Quote:
Originally Posted by KevinH
Hi Doitsu,
I have slightly modified your GumboOffset example to do what we do inside Sigil to make it more general
Code:
import sigil_gumbo_bs4_adapter as gumbo_bs4
wspace = (" ", "\n", "\r", "\t", "\v" "\f")
def preprocess(src):
newsrc = src
line_offset = 0;
pos_offset = 0;
n = len(src)
if src.startswith("<?xml"):
# remove any xml header line and trailing whitespace
end = src.find('>',5)
if end != -1:
end = end + 1
while end < n and src[end:end+1] in wspace:
if src[end:end+1] == "\n":
line_offset += 1
end += 1
if (end < n):
pos_offset = end
newsrc = src[end:]
return (newsrc, line_offset, pos_offset)
def run(bk):
for id_type, id in bk.selected_iter():
filename = os.path.basename(bk.id_to_href(id))

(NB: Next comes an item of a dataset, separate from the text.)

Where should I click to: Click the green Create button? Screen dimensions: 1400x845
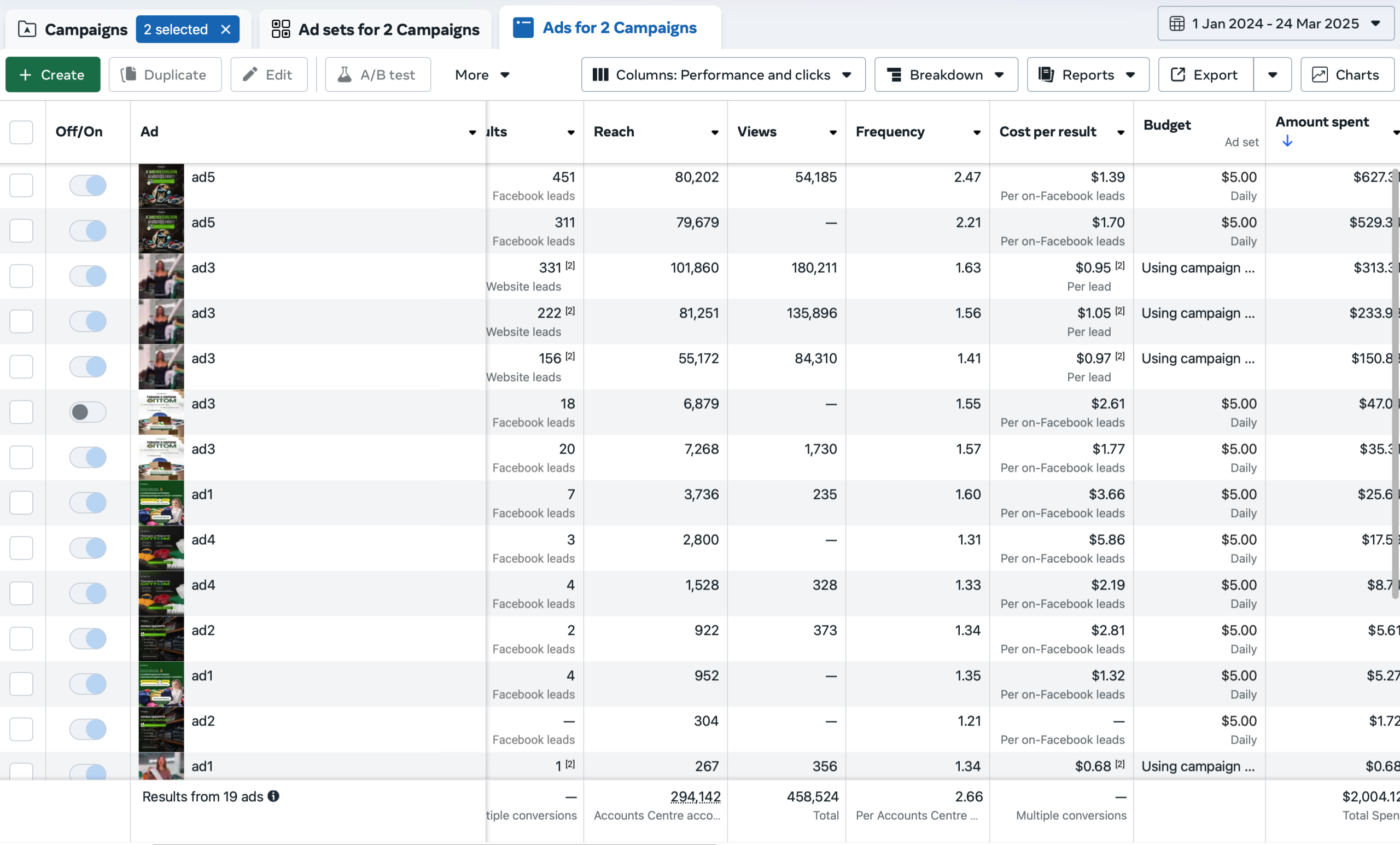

html = bk.readfile(id).replace('\r\n', '\n')
(html, line_offset, pos_offset) = preprocess(html)
soup = gumbo_bs4.parse(html)
for para in soup.find_all('p'):
linenumber = para.line + line_offset
colnumber = para.col
offset = para.offset + pos_offset
message = escape(str(para)).replace('"', """)
bk.add_extended_result('info', filename, linenumber, offset, 'Line: ' + str(linenumber) + ' Col: ' + str(colnumber) + ' Gumbo method: ' + message)
return 0
def main():
print('I reached main when I should not have\n')
return -1
if __name__ == "__main__":
sys.exit(main())
We could even move your replace "\r\n" with "\n" inside the new "preprocess" routine if so desired to make the preprocess routine better match how text is parsed and handled inside Sigil.
|

Thanks for the updated code, I'll check it out tomorrow.